Честно сказать, меня впечатлило, что она умудрилась выудить так много из моих молчаний и кивков. Я не просто держалась за произошедшее. Я вцепилась в него мертвой хваткой.
«Я должна была сделать больше», – сказала я ей тогда. Это она и ожидала услышать. Но в действительности лучше было бы, если бы я сделала гораздо меньше.
– Амб, – говорит Билли, разглаживая кружевную юбку, морщащуюся на бедрах. – Ты мне потом позвони. Нам надо поговорить.
Когда мы обнимаемся на прощание, девушка выходит из женской уборной и смотрит на меня с молчаливым осуждением. Ей не нравится моя помада. Она считает, что красный – не мой цвет. И она права.
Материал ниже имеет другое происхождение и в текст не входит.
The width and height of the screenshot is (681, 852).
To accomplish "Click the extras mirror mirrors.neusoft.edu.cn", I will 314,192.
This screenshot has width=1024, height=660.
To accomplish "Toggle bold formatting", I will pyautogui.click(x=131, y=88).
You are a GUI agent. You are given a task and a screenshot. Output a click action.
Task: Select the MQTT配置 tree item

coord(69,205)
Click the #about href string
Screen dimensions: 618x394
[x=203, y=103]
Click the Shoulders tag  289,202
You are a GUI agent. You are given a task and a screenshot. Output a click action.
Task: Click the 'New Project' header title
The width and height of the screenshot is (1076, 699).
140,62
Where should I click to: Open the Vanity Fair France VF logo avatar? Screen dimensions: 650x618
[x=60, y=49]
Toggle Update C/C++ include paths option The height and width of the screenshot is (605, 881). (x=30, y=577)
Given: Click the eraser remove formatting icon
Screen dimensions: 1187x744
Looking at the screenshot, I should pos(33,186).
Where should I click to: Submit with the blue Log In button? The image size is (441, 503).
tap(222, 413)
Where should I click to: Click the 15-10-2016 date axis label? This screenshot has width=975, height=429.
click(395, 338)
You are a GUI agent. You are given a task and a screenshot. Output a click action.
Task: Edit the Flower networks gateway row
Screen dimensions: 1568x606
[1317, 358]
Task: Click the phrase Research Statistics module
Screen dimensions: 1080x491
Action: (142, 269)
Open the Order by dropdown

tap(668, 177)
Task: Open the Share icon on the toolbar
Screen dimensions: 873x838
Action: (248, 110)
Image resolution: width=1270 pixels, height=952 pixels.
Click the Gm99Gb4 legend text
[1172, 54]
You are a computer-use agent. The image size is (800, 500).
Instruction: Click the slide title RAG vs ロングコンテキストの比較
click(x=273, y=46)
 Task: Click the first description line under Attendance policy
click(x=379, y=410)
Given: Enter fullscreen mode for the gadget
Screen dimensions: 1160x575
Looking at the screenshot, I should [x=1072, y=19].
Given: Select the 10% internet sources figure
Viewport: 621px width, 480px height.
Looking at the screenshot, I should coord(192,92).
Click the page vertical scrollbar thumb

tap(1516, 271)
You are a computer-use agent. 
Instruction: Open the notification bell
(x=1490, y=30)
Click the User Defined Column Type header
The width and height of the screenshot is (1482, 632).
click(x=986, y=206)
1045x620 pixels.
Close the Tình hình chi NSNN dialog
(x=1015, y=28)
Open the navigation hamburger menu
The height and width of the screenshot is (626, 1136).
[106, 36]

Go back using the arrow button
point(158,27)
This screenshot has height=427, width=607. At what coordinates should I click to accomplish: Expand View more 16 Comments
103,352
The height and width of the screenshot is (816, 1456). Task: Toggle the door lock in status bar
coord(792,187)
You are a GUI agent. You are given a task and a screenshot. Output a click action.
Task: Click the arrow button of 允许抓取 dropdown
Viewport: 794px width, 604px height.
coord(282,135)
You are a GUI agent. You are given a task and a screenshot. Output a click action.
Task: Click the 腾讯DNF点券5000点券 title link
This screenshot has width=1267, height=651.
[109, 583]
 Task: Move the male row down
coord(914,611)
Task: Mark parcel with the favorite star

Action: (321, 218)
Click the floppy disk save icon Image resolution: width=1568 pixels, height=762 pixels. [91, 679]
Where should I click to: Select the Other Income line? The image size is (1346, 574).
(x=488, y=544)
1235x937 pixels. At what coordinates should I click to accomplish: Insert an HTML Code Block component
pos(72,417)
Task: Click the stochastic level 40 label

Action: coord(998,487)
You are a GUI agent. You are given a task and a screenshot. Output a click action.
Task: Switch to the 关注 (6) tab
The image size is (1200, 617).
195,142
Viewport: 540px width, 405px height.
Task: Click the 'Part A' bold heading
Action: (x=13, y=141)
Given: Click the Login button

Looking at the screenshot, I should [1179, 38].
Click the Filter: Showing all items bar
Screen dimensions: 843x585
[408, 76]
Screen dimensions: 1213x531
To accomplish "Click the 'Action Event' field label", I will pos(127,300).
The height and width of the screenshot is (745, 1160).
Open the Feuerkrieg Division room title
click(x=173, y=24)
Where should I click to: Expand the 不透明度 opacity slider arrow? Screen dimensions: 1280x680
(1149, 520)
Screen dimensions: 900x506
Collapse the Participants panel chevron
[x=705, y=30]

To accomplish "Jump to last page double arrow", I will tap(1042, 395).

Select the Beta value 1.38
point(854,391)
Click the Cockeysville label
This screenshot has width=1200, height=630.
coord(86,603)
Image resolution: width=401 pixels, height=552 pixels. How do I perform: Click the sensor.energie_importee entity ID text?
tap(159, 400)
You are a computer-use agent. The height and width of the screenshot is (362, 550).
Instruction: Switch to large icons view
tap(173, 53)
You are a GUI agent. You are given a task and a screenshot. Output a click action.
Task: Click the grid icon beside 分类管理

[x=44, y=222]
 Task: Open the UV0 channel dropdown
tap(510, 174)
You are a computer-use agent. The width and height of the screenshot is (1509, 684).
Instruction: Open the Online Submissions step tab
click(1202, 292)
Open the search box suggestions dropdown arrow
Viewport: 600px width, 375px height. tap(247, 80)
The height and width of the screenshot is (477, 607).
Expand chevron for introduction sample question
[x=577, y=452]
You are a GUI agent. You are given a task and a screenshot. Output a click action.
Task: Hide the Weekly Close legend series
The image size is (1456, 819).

Он навсегда ее.
4. Тогда
Моя первая неделя в Уэслиане напоминала головоломную охоту за сокровищами, причем клады были зарыты в самых разных точках кампуса. Здешние девушки стали новым языком, который мне предстояло изучить, кампус – проектом по географии. «Столичная» и спрайт то в одной, то в другой комнате Баттерфилдса, который я вскоре начала именовать Баттсом, потому что здесь все так делали. Библиотека Олин – сплошь колонны да свет, – где я пыталась сосредоточиться на первых заданиях, но тело гудело, будто провод под напряжением, так как я слишком остро воспринимала окружающих людей. Мокон, ласково окрещенный Пищеносцем и громоздящийся на вершине Фосс-Хилла, словно бдительный часовой, – там мы обычно ели, выстраиваясь в очередь за вечно подвядшими салатиками, и руки у меня горели, когда я высматривала за столами Флору или хотя бы Эллу, потому что на нее не надо производить впечатление.